Your task is to give the data again, exactly, with every line intact.

(Saved data entries)
━━━━━━

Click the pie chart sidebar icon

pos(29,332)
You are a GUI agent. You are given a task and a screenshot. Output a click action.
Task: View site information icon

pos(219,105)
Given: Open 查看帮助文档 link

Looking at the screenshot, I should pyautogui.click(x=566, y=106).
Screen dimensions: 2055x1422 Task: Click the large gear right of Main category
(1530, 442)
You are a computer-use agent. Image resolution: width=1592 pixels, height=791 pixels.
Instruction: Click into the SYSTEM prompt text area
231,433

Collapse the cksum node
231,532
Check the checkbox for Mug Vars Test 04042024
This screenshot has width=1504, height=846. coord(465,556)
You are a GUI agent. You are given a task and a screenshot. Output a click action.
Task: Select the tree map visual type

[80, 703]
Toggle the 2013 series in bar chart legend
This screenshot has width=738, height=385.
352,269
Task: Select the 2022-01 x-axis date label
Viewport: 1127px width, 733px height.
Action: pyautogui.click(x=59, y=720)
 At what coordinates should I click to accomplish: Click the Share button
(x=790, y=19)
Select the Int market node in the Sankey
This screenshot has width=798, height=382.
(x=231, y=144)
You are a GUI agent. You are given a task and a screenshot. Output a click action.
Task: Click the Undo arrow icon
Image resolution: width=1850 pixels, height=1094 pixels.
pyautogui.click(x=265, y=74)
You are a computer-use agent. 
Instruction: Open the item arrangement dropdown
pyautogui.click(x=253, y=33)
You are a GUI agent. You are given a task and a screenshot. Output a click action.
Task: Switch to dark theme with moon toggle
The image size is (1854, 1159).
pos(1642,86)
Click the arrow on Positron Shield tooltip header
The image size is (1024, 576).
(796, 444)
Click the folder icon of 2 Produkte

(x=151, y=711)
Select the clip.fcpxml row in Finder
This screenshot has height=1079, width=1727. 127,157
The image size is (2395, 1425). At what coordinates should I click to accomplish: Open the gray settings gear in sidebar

━━━━━━

## Answer box
Click the pie chart sidebar icon

pos(29,332)
You are a GUI agent. You are given a task and a screenshot. Output a click action.
Task: View site information icon

pos(219,105)
Given: Open 查看帮助文档 link

Looking at the screenshot, I should pyautogui.click(x=566, y=106).
Screen dimensions: 2055x1422 Task: Click the large gear right of Main category
(1530, 442)
You are a computer-use agent. Image resolution: width=1592 pixels, height=791 pixels.
Instruction: Click into the SYSTEM prompt text area
231,433

Collapse the cksum node
231,532
Check the checkbox for Mug Vars Test 04042024
This screenshot has width=1504, height=846. coord(465,556)
You are a GUI agent. You are given a task and a screenshot. Output a click action.
Task: Select the tree map visual type

[80, 703]
Toggle the 2013 series in bar chart legend
This screenshot has width=738, height=385.
352,269
Task: Select the 2022-01 x-axis date label
Viewport: 1127px width, 733px height.
Action: pyautogui.click(x=59, y=720)
 At what coordinates should I click to accomplish: Click the Share button
(x=790, y=19)
Select the Int market node in the Sankey
This screenshot has width=798, height=382.
(x=231, y=144)
You are a GUI agent. You are given a task and a screenshot. Output a click action.
Task: Click the Undo arrow icon
Image resolution: width=1850 pixels, height=1094 pixels.
pyautogui.click(x=265, y=74)
You are a computer-use agent. 
Instruction: Open the item arrangement dropdown
pyautogui.click(x=253, y=33)
You are a GUI agent. You are given a task and a screenshot. Output a click action.
Task: Switch to dark theme with moon toggle
The image size is (1854, 1159).
pos(1642,86)
Click the arrow on Positron Shield tooltip header
The image size is (1024, 576).
(796, 444)
Click the folder icon of 2 Produkte

(x=151, y=711)
Select the clip.fcpxml row in Finder
This screenshot has height=1079, width=1727. 127,157
The image size is (2395, 1425). At what coordinates should I click to accomplish: Open the gray settings gear in sidebar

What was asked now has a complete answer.